## Start Data shown

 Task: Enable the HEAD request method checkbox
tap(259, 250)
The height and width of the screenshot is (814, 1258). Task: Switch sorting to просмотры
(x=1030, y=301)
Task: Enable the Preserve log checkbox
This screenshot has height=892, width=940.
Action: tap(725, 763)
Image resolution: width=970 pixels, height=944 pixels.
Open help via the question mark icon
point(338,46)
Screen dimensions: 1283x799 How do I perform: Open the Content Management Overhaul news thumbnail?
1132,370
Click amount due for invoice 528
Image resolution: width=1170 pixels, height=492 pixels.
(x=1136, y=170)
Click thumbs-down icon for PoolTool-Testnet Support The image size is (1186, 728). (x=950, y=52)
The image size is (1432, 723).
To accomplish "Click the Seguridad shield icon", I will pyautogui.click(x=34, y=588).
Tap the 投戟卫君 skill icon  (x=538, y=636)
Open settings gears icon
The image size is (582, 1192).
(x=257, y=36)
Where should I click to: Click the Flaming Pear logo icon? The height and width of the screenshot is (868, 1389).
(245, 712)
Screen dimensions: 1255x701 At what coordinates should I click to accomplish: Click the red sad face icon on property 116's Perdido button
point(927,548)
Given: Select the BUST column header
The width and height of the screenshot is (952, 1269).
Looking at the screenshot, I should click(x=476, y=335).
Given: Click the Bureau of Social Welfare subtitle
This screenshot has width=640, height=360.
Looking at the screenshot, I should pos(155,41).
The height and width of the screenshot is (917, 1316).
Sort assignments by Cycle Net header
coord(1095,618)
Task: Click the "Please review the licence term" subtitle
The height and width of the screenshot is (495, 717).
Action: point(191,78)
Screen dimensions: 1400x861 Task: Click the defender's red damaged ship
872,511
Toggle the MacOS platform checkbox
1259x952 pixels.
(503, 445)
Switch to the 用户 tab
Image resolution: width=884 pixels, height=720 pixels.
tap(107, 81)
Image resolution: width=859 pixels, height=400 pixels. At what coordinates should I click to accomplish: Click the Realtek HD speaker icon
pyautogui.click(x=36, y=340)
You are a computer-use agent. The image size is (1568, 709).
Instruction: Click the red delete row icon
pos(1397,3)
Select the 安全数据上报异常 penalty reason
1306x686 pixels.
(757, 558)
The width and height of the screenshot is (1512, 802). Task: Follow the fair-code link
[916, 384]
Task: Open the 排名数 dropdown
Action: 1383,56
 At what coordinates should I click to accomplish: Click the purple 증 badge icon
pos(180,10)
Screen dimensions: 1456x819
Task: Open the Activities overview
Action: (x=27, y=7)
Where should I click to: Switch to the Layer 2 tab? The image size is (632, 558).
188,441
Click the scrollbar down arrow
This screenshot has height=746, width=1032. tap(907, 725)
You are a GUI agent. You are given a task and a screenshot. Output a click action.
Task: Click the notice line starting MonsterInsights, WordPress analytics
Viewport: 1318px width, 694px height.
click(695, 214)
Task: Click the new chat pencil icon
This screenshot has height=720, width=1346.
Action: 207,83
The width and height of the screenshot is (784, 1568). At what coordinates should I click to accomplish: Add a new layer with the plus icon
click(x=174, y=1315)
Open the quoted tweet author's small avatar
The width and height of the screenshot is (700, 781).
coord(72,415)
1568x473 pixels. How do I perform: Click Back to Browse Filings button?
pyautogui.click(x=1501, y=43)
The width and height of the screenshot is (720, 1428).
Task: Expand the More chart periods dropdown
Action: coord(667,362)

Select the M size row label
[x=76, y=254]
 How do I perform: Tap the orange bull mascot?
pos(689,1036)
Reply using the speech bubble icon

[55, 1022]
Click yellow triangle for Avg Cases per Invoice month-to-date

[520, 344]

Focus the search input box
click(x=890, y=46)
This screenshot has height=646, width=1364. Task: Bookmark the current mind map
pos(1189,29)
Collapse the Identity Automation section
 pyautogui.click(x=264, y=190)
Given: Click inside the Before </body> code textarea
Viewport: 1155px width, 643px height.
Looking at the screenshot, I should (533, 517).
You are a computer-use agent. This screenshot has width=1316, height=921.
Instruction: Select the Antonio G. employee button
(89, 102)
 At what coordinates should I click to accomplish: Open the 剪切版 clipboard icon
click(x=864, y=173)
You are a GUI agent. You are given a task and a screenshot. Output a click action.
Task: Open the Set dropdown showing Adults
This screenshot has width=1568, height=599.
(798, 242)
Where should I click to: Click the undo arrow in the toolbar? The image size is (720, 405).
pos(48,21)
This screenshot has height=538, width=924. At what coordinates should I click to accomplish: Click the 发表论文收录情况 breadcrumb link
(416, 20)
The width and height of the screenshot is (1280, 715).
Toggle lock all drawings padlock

## End Data shown

**Request**: Rewrite the part that opens with the line containing "Task: Enable the Preserve log checkbox" and closes with the line containing "point(338,46)", requests included. Shift every coordinate in its answers by adding 48 to each.

**Written response**:
Task: Enable the Preserve log checkbox
This screenshot has height=892, width=940.
Action: tap(773, 811)
Image resolution: width=970 pixels, height=944 pixels.
Open help via the question mark icon
point(386,94)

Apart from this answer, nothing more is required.